Your response must be made up of each line in the data below that contains the string "agent".

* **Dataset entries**
# # # #

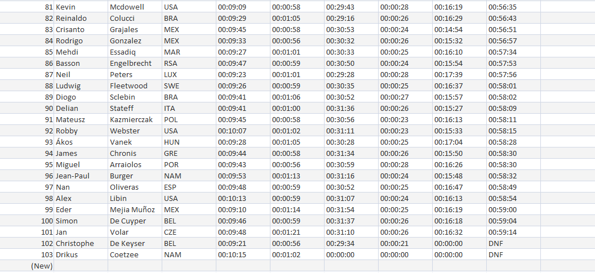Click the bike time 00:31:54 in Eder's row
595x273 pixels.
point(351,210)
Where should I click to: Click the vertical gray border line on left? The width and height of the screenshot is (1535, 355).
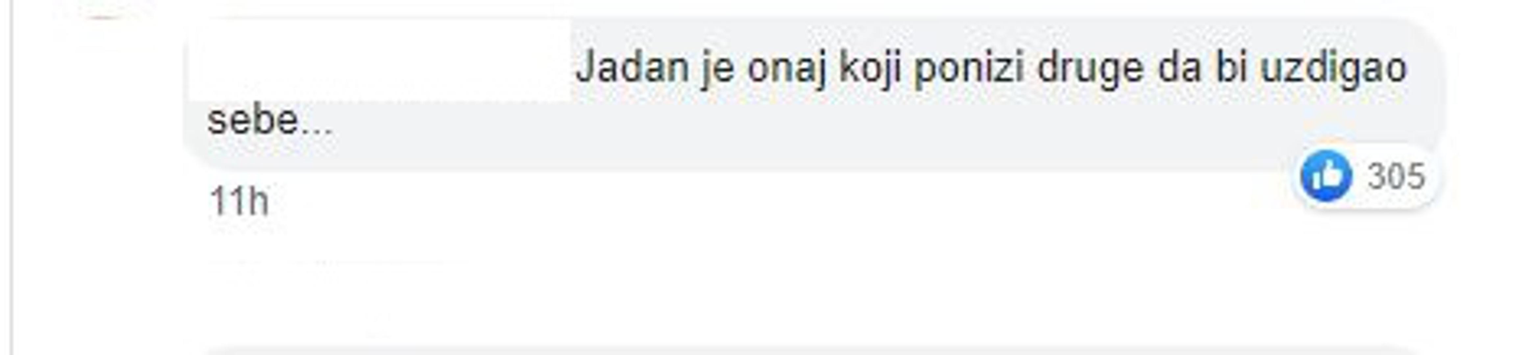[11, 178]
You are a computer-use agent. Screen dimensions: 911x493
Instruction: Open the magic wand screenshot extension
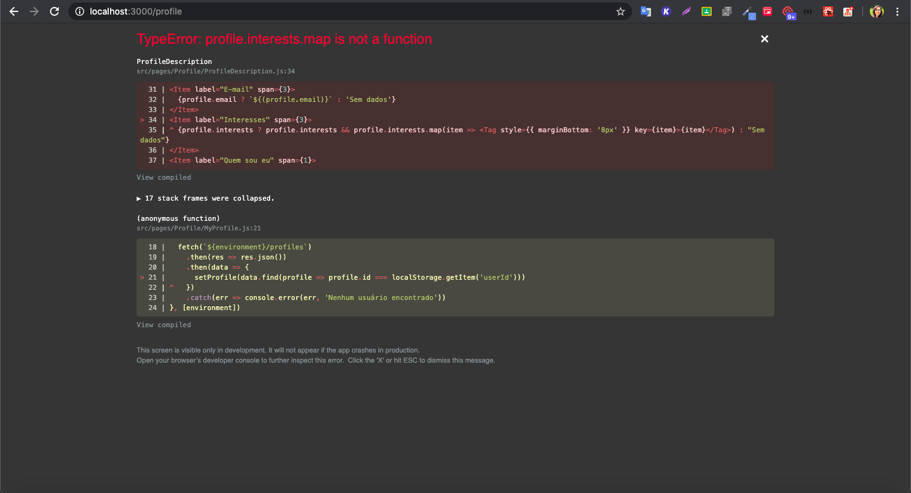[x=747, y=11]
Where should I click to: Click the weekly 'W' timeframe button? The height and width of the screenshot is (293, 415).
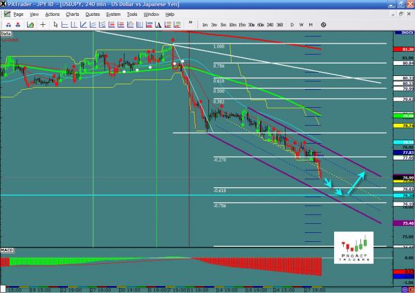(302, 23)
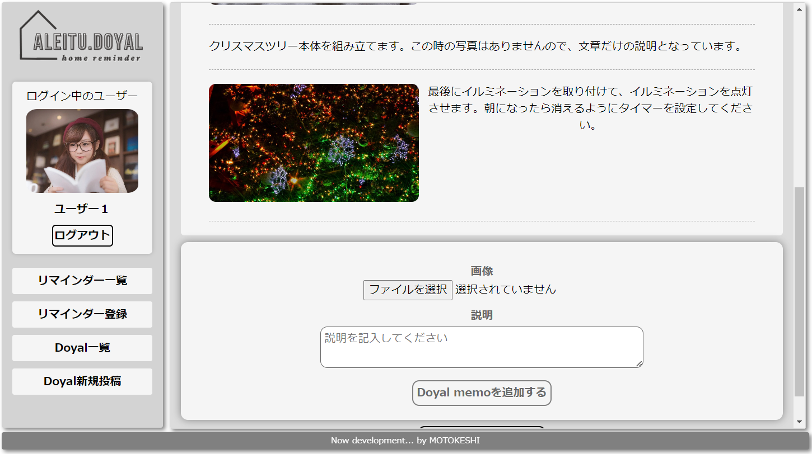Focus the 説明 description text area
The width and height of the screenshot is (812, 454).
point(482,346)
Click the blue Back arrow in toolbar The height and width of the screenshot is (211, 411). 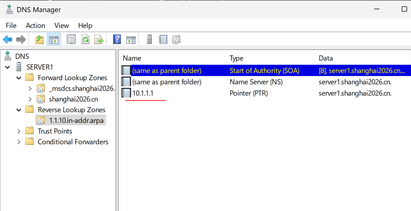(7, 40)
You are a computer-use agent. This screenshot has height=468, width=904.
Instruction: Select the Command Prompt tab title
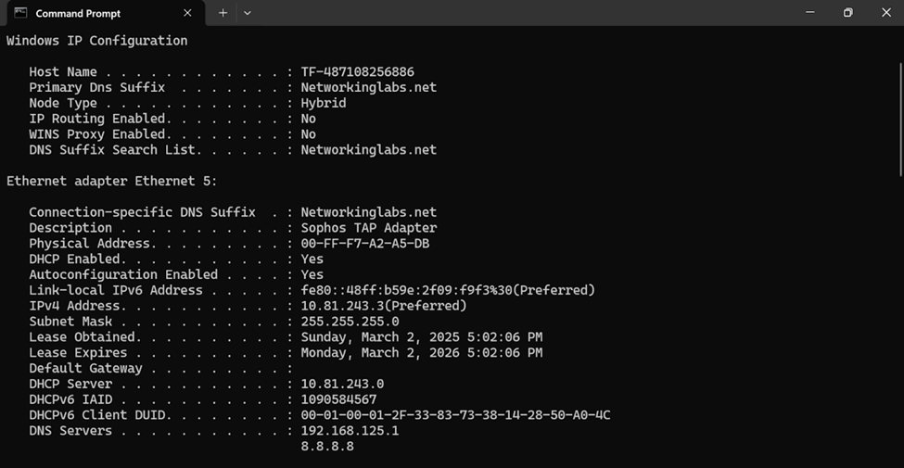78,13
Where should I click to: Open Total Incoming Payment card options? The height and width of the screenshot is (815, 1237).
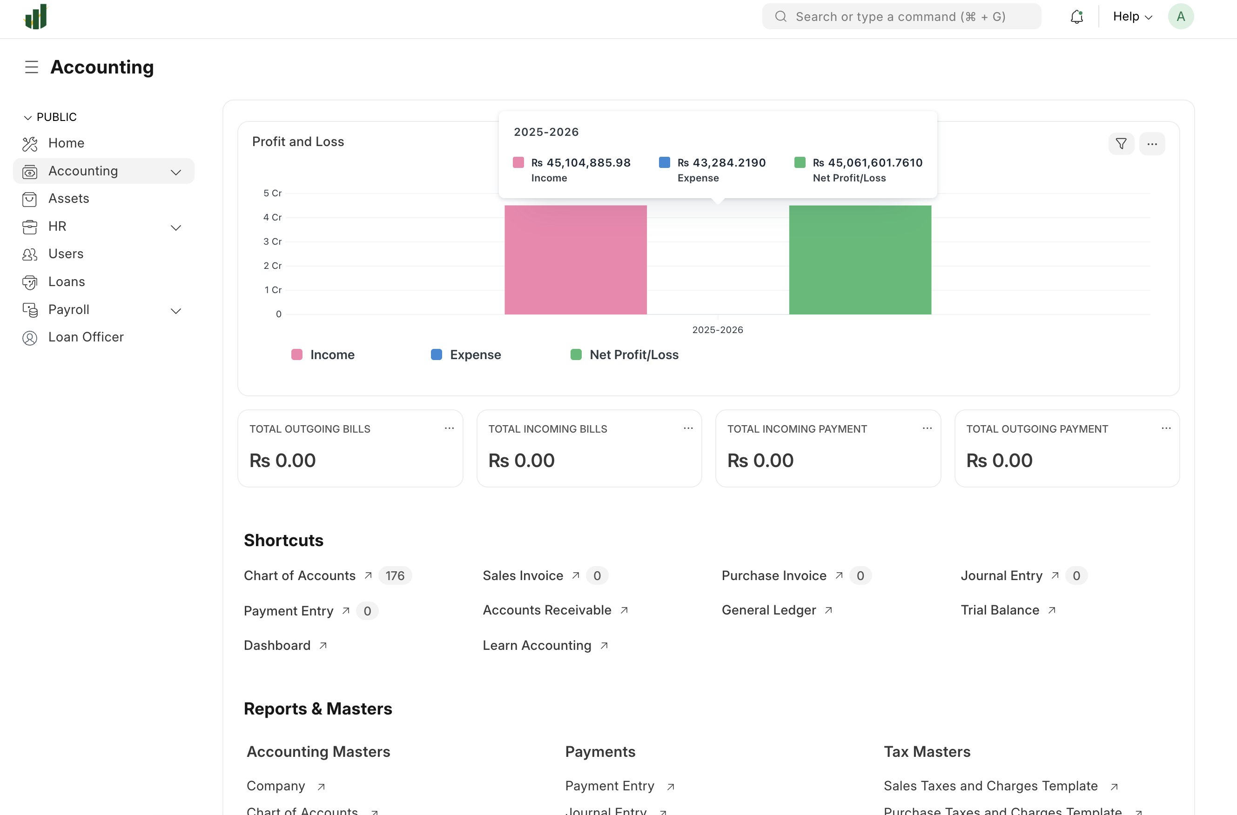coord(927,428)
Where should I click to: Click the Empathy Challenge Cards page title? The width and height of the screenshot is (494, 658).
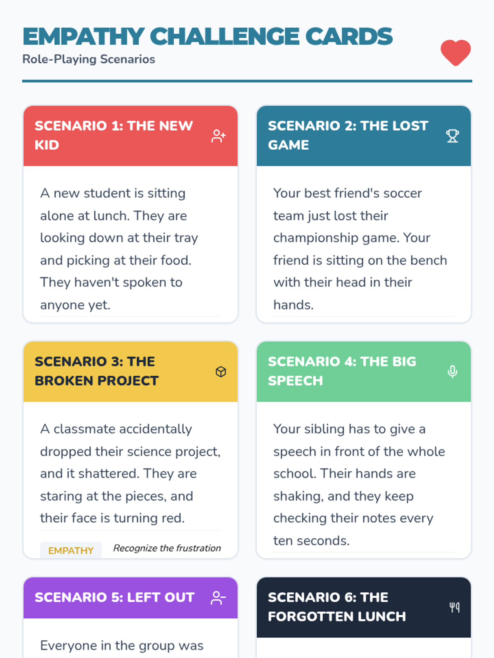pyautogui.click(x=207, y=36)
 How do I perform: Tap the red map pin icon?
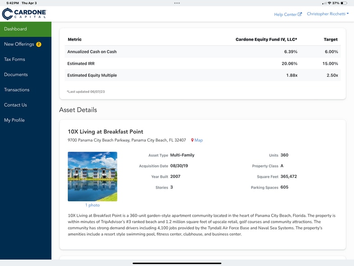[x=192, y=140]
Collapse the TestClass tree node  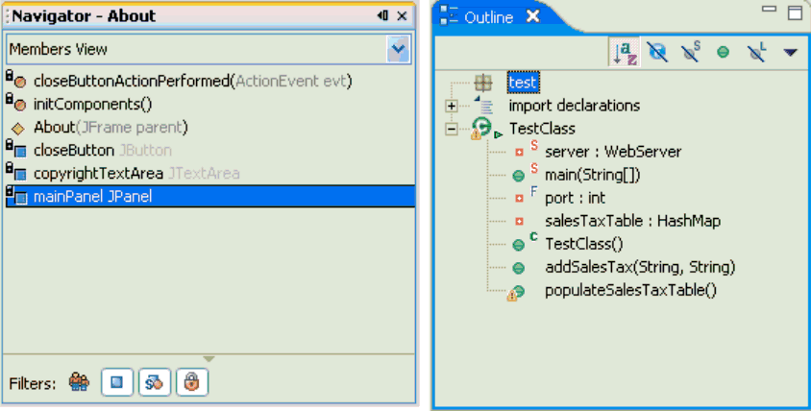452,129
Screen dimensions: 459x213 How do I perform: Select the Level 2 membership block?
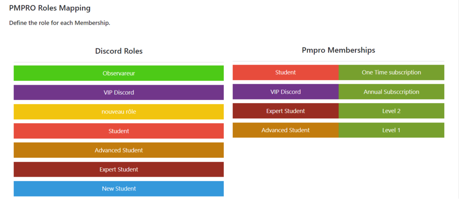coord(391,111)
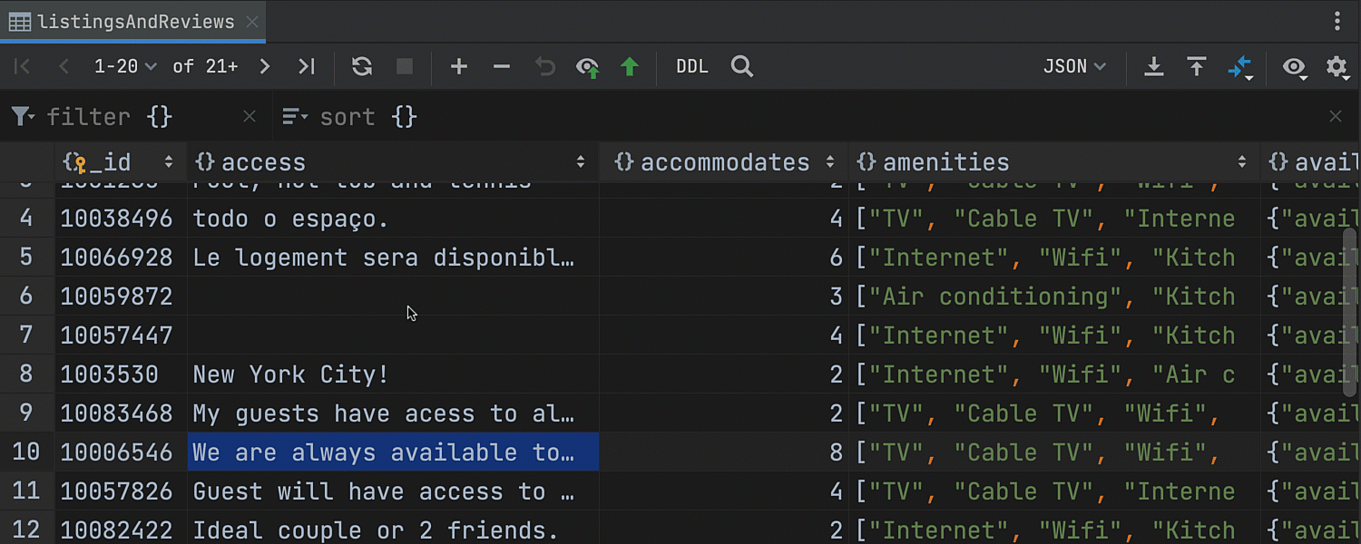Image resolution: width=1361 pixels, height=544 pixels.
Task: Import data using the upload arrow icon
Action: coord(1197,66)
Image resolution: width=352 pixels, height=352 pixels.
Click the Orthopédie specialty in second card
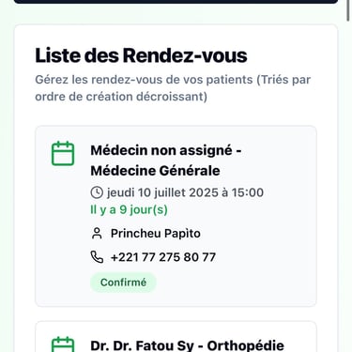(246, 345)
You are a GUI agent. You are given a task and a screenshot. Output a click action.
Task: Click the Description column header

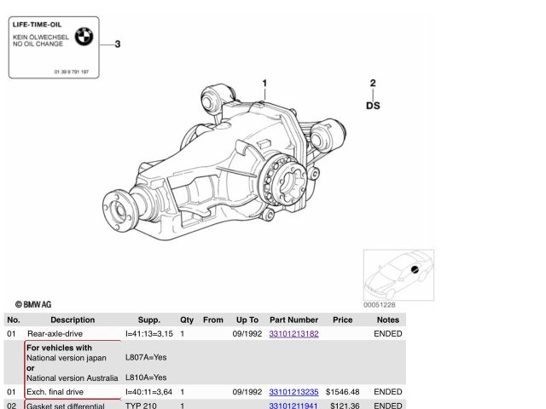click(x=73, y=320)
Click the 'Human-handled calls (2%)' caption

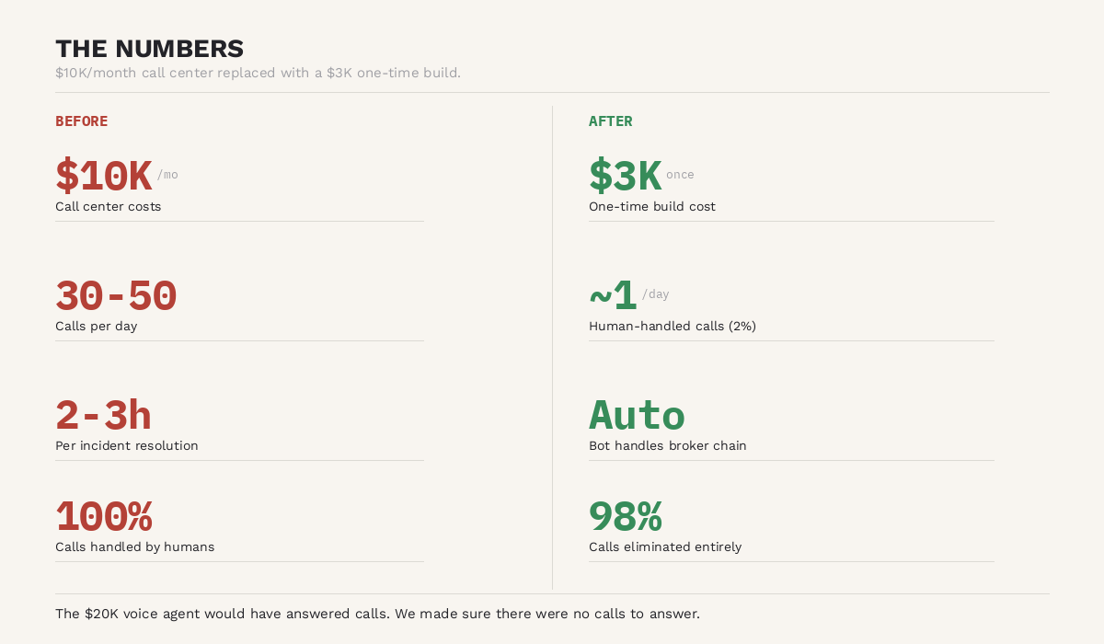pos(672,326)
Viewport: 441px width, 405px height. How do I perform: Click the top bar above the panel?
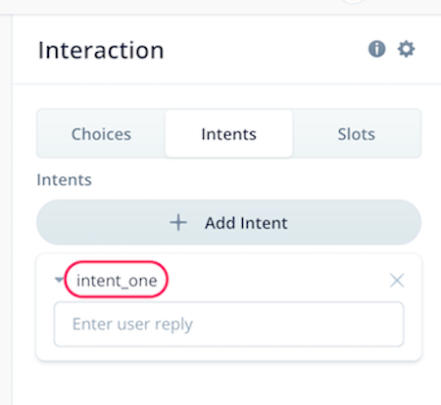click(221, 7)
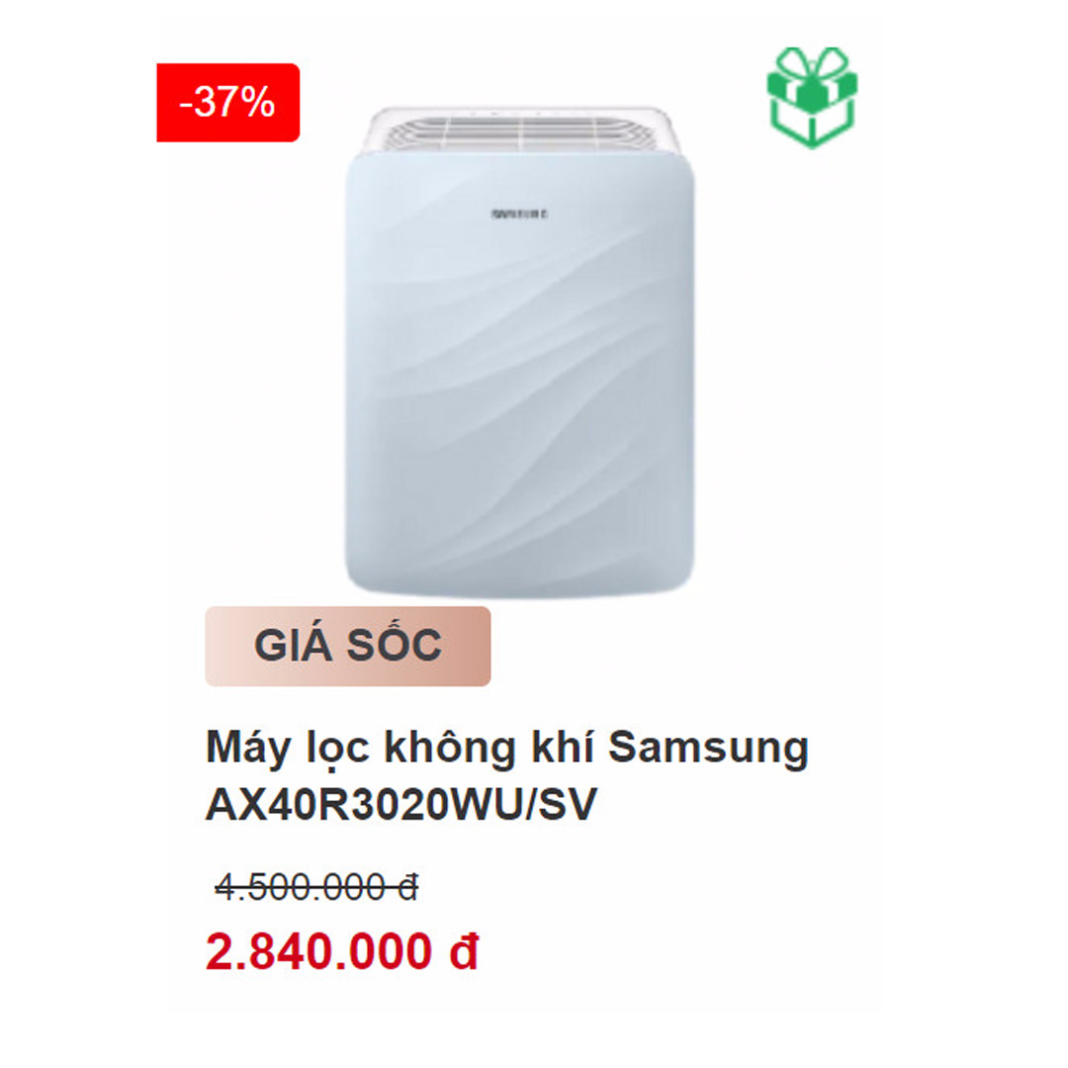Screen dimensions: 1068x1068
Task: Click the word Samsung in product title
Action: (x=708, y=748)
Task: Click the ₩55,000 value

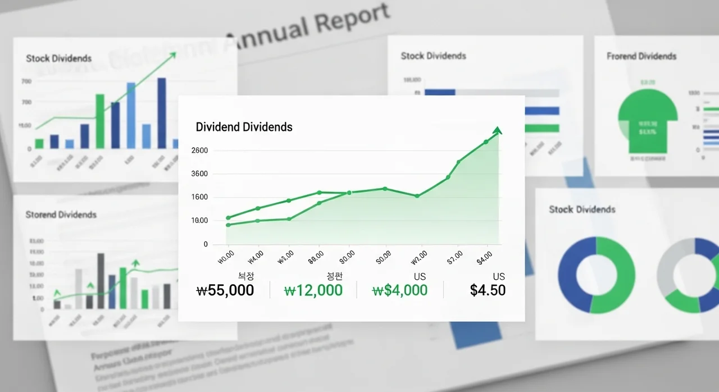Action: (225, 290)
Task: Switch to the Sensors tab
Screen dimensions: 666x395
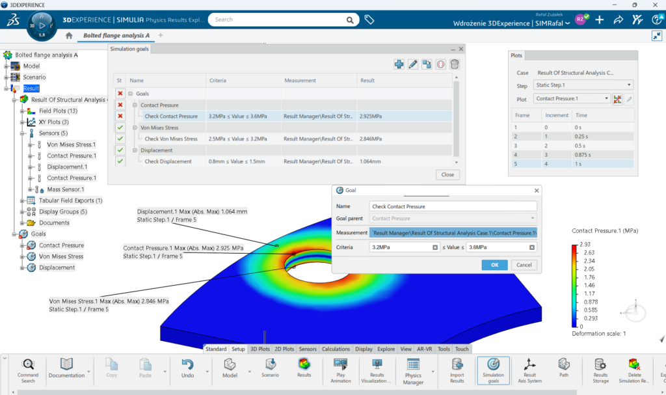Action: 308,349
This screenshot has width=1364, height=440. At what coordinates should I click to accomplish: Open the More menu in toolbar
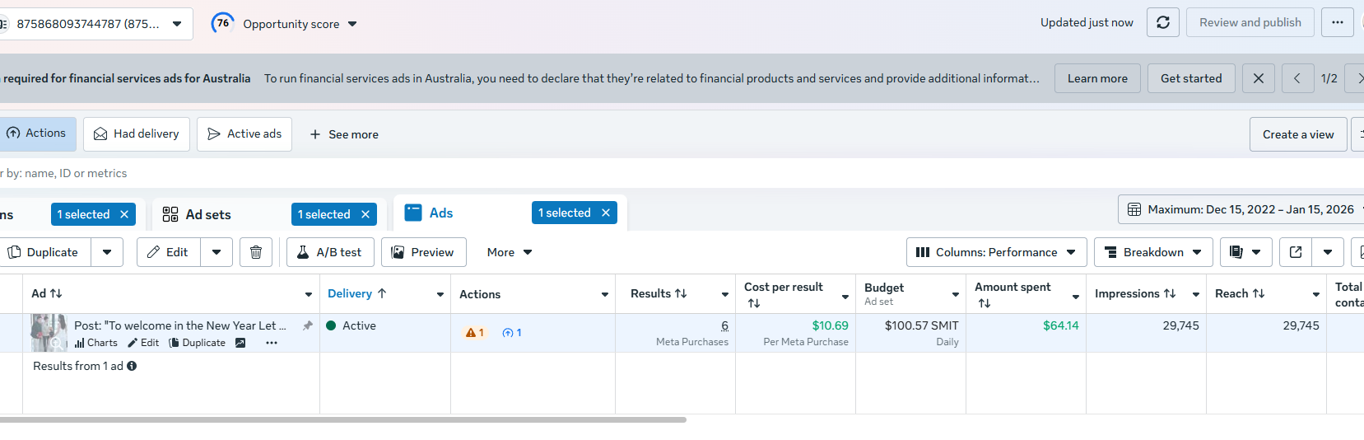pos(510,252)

# # # #

* **Reply**
You are a computer-use agent. Screen dimensions: 911x493
You are a computer-use agent. This screenshot has height=468, width=904.
You are a GUI agent. You are given a task and a screenshot. Output a click action.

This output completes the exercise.